▶ **STUDY MATERIAL**
┄┄┄┄┄┄┄┄┄┄┄┄┄┄┄┄┄┄┄┄
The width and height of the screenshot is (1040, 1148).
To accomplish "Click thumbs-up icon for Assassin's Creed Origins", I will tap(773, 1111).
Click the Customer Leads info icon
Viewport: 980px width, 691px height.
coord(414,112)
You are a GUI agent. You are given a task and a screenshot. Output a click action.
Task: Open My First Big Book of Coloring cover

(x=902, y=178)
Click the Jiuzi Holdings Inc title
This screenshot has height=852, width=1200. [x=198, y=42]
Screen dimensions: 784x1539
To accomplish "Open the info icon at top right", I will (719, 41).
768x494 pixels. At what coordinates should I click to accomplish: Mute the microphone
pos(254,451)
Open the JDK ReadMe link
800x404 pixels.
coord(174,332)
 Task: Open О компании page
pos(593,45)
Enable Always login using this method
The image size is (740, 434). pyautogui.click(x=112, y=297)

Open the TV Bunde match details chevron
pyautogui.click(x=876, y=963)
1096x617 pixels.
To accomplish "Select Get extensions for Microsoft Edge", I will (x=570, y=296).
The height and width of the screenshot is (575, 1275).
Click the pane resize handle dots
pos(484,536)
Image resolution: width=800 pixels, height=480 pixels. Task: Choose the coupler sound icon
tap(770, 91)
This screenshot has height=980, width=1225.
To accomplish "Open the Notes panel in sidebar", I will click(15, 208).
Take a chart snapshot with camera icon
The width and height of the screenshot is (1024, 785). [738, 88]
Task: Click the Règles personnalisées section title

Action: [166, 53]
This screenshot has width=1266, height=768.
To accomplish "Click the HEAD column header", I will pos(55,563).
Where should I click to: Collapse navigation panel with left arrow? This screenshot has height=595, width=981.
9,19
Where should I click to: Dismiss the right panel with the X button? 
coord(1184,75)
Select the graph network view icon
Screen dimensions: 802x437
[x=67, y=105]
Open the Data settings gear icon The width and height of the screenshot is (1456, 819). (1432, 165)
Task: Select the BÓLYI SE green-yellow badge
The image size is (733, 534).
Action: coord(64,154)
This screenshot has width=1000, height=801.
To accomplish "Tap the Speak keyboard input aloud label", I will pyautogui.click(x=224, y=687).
┄┄┄┄┄┄┄┄┄┄┄┄┄┄┄┄┄┄┄┄
▶ **PROBLEM REQUIREMENTS**
A word-for-word copy of all the entries is required.

▶ **ANSWER FOR THE TASK**
The width and height of the screenshot is (1040, 1148).
To accomplish "Click thumbs-up icon for Assassin's Creed Origins", I will tap(773, 1111).
Click the Customer Leads info icon
Viewport: 980px width, 691px height.
coord(414,112)
You are a GUI agent. You are given a task and a screenshot. Output a click action.
Task: Open My First Big Book of Coloring cover

(x=902, y=178)
Click the Jiuzi Holdings Inc title
This screenshot has height=852, width=1200. [x=198, y=42]
Screen dimensions: 784x1539
To accomplish "Open the info icon at top right", I will (719, 41).
768x494 pixels. At what coordinates should I click to accomplish: Mute the microphone
pos(254,451)
Open the JDK ReadMe link
800x404 pixels.
coord(174,332)
 Task: Open О компании page
pos(593,45)
Enable Always login using this method
The image size is (740, 434). pyautogui.click(x=112, y=297)

Open the TV Bunde match details chevron
pyautogui.click(x=876, y=963)
1096x617 pixels.
To accomplish "Select Get extensions for Microsoft Edge", I will (x=570, y=296).
The height and width of the screenshot is (575, 1275).
Click the pane resize handle dots
pos(484,536)
Image resolution: width=800 pixels, height=480 pixels. Task: Choose the coupler sound icon
tap(770, 91)
This screenshot has height=980, width=1225.
To accomplish "Open the Notes panel in sidebar", I will click(15, 208).
Take a chart snapshot with camera icon
The width and height of the screenshot is (1024, 785). [738, 88]
Task: Click the Règles personnalisées section title

Action: [166, 53]
This screenshot has width=1266, height=768.
To accomplish "Click the HEAD column header", I will pos(55,563).
Where should I click to: Collapse navigation panel with left arrow? This screenshot has height=595, width=981.
9,19
Where should I click to: Dismiss the right panel with the X button? 
coord(1184,75)
Select the graph network view icon
Screen dimensions: 802x437
[x=67, y=105]
Open the Data settings gear icon The width and height of the screenshot is (1456, 819). (1432, 165)
Task: Select the BÓLYI SE green-yellow badge
The image size is (733, 534).
Action: coord(64,154)
This screenshot has width=1000, height=801.
To accomplish "Tap the Speak keyboard input aloud label", I will pyautogui.click(x=224, y=687).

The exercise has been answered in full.